Dr. Porcu: They’re not approved, but the data with the bispecifics look very interesting and there are responses after CAR T-cell failure, so hopefully we’ll have one or more of those drugs available soon. And I agree also with tafasitamab/lenalidomide for patients who fail CAR-T, I’m not aware of data, I don’t know if any here at the tables was aware of that, but I think that was something to try. And then the sequencing is really going to be a key here in terms of trying to alternate between CD20 targeting versus CD19 targeting.

Dr. Maddocks: And that may be somewhere where real-world data might come in to play because people are doing whatever and nice to see some real-world data on what we’re seeing with outcomes post, because I think CD19 sequencing is a big thing or CD20, and can these agents be sequenced? How are they sequenced?

Dr. Friedberg: I think as you said though at the beginning, for many of these patients it’s very difficult to get anything just because many of them are progressing quickly after CAR-T. They’ve had a lot of treatment in a short period of time; they still may be recovering from toxicities of the CAR T-cell therapy, and given the kinetics of the disease, that may become our major unmet need.

Dr. Allen: That’s been I feel like generally my experience is when they’re relapsing, it’s quick and their counts are low and there’s just really not a whole lot that you can do.

Dr. Maddocks: So there’s not really an answer to this, but do you think as we move CAR-T earlier into lines of therapy, now second-line approval that’s being investigated in high-risk frontline that that’ll change this, that it’ll be easier to, or just more difficult to treat these patients?

Dr. Allen: Yeah, I think that if they haven’t been heavily pretreated then certainly the treatment after CAR-T is going to be a lot easier.

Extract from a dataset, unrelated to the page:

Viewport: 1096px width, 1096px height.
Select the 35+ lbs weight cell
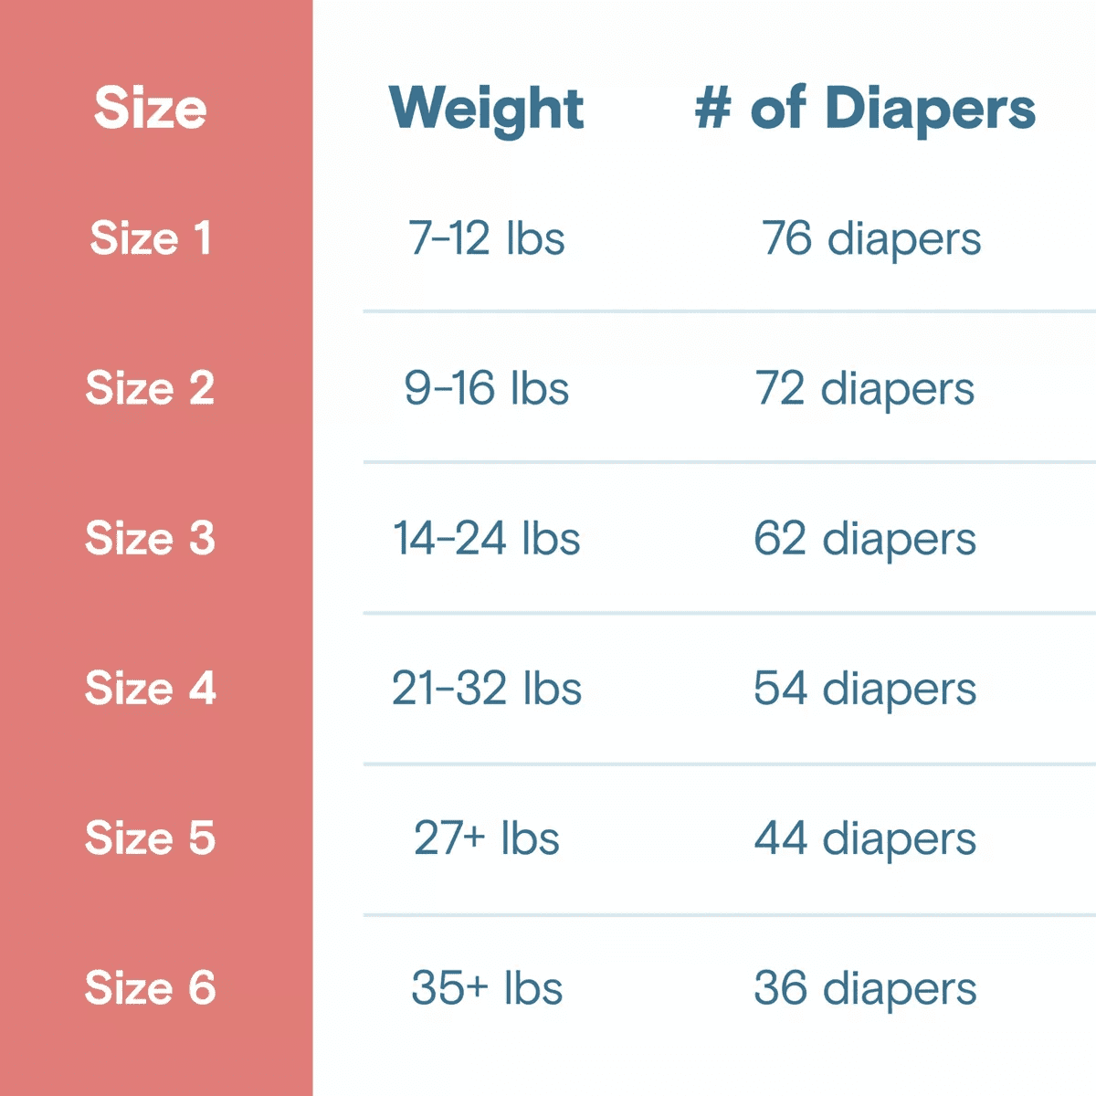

Dr. Porcu: Yeah, I agree. I think one of the challenges in terms of the standard of care menu so is that we see these patients are going from frontline chemoimmunotherapy to second-line chemoimmunotherapy to third-line chemoimmunotherapy and then at some point their myelosuppression becomes so severe and hard to recover that even putting them on clinical trials is very, very difficult at that point because they don’t meet the eligibility criteria.

Dr. Maddocks: This is an area in follicular where there’s probably not as much experience, but any thoughts on has anybody treated follicular patients post-CAR progression and effective agents or sequencing in that situation?

Dr. Porcu: I have not.

Dr. Allen: I have not.

Dr. Friedberg: Our patients have done pretty well, I have to say, who’ve gotten CAR and it’s a select group. I would speculate that given what we talked about before with tolerability being better, that it will be easier to potentially do something else for those patients. And I think again, it’s likely to become a reality very soon that we’ll have a bispecific where there are data suggesting significant responses after CAR T-cell treatment. So my guess is that would be the likely sequence that we will see.